**REQUIRED WORK**
Rewrite these items with "button" swapped for "control" and everything else unchanged. Leave the pictures out of your answer.
- - - -
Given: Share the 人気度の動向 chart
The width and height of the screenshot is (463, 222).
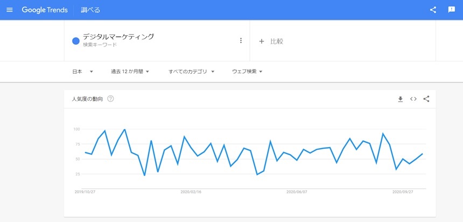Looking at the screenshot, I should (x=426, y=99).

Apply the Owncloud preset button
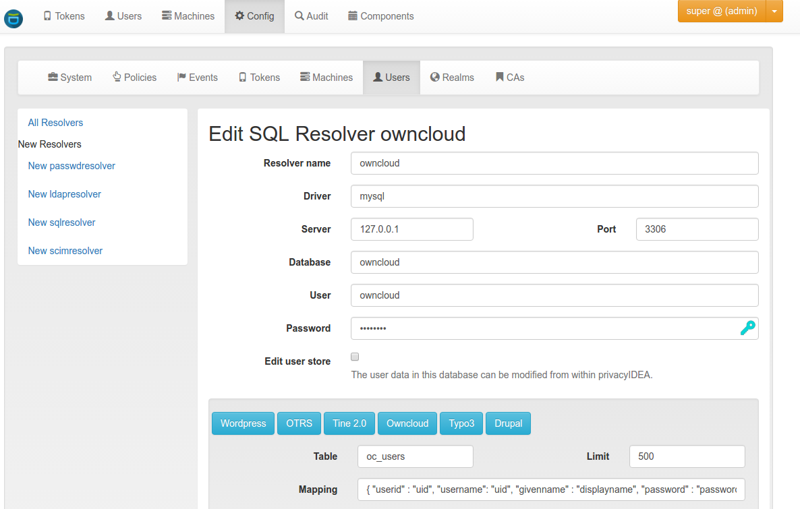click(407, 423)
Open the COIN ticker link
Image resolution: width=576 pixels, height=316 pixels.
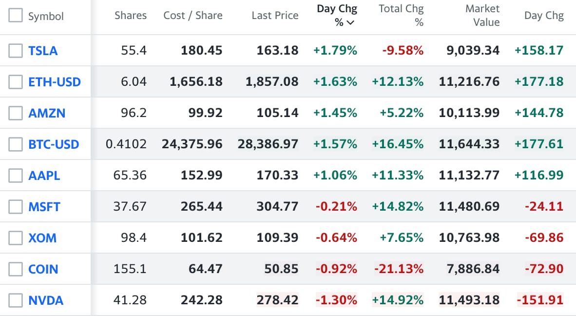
- - - -
**EXPECTED ANSWER**
Given: Share the 人気度の動向 chart
The width and height of the screenshot is (463, 222).
Looking at the screenshot, I should (x=426, y=99).

Apply the Owncloud preset control
click(407, 423)
Open the COIN ticker link
Image resolution: width=576 pixels, height=316 pixels.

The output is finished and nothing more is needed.